● Exercise
Search the entries for the word "chevron" and return every line where it is found.

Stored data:
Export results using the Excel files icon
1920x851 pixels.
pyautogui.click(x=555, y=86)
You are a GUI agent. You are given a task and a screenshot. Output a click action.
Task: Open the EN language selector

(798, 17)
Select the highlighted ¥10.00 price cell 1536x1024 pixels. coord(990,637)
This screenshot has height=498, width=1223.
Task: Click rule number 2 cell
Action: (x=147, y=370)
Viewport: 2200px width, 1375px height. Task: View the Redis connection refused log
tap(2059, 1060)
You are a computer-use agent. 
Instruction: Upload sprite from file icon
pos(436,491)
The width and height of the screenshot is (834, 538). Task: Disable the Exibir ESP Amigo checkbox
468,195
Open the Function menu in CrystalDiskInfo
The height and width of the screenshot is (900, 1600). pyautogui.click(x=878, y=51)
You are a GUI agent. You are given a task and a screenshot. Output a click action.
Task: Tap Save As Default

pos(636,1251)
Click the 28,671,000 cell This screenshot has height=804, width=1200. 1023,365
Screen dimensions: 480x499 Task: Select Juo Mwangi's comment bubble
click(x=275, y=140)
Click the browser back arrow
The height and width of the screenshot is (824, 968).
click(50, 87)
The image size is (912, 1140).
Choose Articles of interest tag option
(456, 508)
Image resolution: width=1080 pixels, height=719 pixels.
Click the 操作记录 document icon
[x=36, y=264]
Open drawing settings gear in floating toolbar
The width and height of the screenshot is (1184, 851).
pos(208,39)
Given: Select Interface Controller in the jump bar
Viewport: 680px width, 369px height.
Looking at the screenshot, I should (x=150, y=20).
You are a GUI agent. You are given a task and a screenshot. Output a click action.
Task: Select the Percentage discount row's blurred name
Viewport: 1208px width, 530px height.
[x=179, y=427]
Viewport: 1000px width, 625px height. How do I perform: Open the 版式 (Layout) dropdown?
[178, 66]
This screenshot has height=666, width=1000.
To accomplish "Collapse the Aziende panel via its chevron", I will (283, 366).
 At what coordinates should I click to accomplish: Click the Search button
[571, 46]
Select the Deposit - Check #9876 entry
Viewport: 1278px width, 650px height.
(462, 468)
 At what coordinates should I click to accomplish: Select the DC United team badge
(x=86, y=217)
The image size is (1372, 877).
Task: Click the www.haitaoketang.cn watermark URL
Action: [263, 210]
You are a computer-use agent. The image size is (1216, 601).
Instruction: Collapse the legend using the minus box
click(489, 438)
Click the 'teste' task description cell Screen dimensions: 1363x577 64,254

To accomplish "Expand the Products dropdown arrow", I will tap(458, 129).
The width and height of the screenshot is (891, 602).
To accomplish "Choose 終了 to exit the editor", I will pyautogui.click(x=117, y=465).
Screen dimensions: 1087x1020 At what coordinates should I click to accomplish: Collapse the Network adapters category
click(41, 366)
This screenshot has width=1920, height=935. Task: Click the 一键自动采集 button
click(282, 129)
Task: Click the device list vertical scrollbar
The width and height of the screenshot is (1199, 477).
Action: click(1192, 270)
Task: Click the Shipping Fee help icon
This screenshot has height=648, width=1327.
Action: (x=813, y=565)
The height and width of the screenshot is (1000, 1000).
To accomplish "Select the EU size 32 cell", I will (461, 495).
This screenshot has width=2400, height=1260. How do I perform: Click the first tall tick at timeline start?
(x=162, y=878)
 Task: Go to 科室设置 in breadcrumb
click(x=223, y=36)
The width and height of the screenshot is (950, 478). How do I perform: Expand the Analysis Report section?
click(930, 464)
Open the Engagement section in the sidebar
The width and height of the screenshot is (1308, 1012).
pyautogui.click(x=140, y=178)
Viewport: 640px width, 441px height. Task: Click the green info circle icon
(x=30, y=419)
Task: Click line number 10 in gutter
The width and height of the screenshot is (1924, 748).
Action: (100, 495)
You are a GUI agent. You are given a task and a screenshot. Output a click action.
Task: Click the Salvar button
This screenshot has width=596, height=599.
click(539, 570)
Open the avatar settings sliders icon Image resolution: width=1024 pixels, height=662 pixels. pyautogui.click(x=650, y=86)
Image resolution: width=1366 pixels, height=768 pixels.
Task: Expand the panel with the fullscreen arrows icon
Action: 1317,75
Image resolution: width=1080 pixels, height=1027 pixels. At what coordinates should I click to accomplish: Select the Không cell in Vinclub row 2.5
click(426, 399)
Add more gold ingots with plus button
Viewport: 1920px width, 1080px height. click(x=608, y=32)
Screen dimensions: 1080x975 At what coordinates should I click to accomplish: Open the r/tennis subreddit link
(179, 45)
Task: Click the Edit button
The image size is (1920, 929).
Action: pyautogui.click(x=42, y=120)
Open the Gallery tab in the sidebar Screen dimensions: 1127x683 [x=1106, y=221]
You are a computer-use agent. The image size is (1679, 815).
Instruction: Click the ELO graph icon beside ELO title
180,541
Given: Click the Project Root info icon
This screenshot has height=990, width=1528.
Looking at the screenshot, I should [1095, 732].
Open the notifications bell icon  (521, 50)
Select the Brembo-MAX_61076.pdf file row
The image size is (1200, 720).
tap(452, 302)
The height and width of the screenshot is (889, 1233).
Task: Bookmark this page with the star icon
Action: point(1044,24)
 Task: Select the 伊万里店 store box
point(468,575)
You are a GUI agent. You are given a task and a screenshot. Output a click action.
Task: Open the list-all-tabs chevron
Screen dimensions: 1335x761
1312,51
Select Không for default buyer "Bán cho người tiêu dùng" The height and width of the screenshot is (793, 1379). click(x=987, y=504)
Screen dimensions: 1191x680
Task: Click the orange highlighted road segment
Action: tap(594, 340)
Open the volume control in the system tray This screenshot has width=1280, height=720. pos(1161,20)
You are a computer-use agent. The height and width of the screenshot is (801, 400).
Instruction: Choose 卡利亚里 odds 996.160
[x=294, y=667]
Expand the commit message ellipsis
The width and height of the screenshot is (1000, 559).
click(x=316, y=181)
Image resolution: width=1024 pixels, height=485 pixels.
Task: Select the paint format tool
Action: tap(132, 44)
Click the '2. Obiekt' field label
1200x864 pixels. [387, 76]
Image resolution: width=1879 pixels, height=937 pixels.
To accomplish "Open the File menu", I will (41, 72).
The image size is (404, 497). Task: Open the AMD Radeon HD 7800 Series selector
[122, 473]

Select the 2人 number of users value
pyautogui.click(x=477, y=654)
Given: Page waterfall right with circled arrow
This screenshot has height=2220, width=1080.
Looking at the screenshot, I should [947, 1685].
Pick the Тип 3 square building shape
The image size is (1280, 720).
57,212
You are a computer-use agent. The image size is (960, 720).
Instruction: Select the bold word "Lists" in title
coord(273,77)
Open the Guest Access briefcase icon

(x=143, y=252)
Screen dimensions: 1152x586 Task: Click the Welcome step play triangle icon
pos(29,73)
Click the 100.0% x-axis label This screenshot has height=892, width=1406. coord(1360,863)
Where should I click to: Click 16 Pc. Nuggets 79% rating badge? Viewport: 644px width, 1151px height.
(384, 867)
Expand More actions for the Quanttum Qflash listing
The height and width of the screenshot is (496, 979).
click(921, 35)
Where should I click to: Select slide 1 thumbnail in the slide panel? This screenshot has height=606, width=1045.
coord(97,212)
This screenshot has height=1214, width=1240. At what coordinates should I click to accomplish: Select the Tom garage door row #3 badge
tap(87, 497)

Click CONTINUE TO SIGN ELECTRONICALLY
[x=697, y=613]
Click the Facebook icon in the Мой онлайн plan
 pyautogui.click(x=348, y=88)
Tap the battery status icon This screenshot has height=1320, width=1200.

● Task output
To accomplish "Collapse the Aziende panel via its chevron", I will (283, 366).
Task: Open the list-all-tabs chevron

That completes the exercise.